=== INFORMATION ===

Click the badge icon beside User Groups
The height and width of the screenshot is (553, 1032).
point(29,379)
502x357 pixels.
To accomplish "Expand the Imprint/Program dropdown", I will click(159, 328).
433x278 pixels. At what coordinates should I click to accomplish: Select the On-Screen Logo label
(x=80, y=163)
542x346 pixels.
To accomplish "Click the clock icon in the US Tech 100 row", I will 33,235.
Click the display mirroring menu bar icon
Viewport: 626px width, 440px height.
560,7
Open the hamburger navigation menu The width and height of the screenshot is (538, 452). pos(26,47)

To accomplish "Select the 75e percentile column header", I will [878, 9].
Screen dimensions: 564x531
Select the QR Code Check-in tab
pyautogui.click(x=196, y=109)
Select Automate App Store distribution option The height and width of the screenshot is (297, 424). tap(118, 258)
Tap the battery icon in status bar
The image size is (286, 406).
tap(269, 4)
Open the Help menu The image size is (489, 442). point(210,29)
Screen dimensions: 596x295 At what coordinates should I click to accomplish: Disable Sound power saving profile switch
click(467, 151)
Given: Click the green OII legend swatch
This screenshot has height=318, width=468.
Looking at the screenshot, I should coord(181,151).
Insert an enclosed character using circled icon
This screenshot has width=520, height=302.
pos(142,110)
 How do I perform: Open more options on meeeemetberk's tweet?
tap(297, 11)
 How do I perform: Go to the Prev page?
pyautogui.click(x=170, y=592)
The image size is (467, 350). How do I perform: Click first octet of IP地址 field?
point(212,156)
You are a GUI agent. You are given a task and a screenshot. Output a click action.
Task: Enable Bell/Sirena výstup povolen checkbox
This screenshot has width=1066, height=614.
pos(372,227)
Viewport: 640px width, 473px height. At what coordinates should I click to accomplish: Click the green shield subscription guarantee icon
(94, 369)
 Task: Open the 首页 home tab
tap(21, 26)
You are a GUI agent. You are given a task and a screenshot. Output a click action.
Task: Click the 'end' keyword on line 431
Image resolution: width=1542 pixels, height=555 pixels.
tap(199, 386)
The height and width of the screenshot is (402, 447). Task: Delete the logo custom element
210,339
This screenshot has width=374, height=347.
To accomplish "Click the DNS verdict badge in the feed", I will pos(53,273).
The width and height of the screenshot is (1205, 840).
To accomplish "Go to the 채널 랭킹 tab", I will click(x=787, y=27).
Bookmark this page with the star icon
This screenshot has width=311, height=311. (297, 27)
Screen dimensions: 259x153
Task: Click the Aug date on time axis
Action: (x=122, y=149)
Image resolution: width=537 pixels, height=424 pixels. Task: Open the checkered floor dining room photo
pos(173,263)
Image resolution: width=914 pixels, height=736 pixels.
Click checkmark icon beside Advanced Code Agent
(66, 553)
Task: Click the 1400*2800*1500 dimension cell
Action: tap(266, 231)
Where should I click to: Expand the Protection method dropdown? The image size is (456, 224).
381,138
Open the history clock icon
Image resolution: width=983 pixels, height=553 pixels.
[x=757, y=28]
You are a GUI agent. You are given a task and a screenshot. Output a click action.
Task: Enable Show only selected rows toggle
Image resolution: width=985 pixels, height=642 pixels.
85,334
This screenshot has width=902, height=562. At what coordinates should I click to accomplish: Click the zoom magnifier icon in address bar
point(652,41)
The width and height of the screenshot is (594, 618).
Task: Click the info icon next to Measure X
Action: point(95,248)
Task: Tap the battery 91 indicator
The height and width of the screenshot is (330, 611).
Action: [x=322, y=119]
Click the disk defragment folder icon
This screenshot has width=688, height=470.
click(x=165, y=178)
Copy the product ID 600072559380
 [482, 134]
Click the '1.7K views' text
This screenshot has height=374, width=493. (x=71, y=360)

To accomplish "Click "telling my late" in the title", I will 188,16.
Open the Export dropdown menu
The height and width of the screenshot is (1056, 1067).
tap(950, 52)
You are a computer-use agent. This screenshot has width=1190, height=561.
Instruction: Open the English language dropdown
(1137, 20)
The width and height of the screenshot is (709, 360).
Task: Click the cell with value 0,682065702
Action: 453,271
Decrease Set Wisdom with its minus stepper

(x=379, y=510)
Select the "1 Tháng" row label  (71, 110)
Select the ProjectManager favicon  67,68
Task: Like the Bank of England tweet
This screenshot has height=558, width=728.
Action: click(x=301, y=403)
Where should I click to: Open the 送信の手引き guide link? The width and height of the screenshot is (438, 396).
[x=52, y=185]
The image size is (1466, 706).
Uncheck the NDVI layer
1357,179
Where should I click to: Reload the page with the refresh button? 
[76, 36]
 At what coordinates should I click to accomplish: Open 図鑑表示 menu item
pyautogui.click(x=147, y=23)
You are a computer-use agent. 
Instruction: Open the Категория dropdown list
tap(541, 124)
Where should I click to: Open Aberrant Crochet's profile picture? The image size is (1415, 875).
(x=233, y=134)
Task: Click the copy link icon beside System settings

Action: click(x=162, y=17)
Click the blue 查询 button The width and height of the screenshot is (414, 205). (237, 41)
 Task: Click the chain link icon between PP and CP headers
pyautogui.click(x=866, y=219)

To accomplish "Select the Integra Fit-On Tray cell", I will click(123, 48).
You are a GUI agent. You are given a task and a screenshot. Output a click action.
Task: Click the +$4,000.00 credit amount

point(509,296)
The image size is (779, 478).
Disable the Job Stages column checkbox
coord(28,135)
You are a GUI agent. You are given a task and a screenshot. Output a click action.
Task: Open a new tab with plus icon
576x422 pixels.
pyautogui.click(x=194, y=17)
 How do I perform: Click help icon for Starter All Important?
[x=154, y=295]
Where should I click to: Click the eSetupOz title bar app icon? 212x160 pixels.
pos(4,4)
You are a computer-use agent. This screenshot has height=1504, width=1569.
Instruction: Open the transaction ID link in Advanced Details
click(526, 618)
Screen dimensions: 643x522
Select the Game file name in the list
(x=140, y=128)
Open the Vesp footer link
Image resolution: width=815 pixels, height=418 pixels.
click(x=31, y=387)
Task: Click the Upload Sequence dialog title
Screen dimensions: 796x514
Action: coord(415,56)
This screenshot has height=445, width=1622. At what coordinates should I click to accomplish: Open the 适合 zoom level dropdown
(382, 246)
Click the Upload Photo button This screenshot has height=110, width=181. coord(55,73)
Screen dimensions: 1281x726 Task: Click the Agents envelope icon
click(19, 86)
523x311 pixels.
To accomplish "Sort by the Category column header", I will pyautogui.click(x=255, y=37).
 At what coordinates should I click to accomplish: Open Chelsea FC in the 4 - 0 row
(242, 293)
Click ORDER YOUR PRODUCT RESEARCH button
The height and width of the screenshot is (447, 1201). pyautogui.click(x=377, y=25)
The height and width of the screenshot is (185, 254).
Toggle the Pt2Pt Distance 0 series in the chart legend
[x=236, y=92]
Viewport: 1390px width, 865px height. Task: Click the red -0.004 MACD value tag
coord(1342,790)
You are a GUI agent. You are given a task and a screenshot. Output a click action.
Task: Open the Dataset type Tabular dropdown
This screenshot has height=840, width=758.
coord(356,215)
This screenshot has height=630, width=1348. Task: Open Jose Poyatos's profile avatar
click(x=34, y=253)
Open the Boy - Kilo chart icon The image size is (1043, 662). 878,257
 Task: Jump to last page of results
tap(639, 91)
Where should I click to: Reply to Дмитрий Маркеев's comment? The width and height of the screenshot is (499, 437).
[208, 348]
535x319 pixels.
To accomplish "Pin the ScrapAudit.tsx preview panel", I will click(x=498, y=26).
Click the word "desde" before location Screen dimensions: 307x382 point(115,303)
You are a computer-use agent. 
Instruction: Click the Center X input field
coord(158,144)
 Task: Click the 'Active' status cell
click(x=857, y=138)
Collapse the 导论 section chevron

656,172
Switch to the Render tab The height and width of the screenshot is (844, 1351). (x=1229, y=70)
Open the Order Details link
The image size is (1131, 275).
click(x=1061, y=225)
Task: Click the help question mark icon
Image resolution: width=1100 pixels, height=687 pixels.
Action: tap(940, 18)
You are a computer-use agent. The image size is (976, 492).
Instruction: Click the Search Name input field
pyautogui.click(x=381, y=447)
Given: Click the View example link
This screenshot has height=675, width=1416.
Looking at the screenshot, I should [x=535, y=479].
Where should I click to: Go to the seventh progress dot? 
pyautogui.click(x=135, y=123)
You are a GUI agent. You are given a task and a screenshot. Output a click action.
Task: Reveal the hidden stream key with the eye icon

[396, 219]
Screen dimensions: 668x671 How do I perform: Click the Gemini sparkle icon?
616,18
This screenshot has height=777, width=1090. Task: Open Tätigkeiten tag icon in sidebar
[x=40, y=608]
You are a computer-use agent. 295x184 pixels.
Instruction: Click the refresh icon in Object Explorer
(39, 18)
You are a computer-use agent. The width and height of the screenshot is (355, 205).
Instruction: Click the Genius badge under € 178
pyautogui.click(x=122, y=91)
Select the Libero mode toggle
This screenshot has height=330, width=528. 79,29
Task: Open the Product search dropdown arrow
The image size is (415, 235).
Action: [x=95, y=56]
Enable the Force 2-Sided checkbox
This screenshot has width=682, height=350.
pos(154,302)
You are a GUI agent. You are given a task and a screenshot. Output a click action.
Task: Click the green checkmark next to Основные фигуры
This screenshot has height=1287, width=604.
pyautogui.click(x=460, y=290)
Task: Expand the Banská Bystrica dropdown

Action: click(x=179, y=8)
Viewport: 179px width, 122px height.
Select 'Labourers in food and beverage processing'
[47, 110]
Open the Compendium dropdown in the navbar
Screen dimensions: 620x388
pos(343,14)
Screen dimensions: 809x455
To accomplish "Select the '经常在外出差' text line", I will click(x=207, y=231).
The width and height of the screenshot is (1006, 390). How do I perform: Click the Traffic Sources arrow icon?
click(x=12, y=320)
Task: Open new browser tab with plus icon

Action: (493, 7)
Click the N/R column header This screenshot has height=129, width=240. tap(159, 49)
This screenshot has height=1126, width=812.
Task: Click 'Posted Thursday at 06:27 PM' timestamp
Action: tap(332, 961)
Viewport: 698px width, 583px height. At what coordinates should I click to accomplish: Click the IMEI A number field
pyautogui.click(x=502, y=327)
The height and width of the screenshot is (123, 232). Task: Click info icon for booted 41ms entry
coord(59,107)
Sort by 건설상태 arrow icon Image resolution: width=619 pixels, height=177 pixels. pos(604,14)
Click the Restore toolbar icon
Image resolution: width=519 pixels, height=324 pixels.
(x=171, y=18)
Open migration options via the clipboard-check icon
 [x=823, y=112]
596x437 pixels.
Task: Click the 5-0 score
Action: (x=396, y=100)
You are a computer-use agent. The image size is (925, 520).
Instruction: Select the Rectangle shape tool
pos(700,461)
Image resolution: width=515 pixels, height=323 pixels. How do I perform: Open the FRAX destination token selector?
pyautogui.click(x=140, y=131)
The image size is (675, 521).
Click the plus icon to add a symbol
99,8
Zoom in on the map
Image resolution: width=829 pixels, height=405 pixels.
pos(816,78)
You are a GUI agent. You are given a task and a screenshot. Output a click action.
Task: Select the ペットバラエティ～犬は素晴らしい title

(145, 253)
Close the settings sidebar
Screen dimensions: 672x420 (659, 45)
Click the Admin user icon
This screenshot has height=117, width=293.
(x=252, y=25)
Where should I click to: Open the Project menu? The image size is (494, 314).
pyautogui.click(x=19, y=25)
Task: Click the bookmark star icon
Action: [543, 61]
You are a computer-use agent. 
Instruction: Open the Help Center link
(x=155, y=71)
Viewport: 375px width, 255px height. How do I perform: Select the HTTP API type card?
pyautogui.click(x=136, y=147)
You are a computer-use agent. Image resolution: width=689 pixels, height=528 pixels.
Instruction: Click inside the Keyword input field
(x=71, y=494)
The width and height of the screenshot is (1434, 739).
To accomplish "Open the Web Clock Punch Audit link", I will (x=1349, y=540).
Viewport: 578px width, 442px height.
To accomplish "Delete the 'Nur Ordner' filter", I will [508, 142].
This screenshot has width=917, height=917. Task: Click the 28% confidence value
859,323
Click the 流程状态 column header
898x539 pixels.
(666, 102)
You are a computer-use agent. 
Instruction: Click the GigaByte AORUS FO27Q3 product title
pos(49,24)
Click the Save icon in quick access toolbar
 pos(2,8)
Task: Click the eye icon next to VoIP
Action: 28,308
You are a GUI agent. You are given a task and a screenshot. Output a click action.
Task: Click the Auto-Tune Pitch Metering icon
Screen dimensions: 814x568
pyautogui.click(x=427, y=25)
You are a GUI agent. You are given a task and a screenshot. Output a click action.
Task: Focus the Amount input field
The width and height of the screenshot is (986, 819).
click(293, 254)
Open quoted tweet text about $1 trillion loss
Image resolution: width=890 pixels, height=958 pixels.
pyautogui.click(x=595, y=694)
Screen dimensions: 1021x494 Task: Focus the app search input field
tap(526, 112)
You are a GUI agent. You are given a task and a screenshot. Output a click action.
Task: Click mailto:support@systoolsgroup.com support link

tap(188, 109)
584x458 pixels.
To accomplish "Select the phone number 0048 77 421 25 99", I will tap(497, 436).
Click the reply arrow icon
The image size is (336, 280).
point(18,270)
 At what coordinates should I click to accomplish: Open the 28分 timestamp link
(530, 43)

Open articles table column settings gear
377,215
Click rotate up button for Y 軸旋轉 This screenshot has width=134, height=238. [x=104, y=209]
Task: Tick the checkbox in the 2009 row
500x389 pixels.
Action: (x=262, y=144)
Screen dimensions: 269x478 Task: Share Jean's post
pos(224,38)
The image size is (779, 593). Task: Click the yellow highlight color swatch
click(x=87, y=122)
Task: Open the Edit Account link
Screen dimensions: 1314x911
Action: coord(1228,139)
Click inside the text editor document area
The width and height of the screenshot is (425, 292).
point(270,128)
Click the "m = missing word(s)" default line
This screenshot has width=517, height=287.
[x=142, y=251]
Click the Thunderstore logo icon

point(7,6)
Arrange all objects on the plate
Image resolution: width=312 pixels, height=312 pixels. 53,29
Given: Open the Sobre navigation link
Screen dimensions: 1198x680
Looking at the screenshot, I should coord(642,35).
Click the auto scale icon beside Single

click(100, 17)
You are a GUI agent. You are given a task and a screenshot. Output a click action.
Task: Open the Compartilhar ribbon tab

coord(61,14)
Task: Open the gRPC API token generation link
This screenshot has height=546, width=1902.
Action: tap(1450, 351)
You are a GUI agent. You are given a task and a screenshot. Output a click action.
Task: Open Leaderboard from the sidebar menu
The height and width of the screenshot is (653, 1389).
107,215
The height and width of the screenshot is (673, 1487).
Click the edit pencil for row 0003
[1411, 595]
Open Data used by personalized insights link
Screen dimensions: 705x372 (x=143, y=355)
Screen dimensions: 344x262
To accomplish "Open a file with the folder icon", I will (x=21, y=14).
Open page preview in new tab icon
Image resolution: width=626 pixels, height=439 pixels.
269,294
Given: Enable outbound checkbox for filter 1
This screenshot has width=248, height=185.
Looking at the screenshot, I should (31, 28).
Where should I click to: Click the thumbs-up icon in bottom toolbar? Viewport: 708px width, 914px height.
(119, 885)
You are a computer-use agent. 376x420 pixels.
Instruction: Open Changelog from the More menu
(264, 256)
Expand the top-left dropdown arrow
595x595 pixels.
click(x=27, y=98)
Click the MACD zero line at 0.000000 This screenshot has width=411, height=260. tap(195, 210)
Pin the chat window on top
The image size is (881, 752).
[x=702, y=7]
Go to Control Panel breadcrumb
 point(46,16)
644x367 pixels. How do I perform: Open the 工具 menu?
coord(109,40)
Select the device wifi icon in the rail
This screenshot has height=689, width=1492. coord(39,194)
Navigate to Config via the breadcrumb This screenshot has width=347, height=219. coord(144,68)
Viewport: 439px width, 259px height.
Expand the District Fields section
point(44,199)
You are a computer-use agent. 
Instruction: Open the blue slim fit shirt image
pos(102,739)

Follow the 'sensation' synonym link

===

*PROBLEM DESCRIPTION*
Where a line in the records above includes the string "Upload", show it.

*COMPLETED TASK*
Task: Click the Upload Sequence dialog title
Click the Upload Photo button This screenshot has height=110, width=181. coord(55,73)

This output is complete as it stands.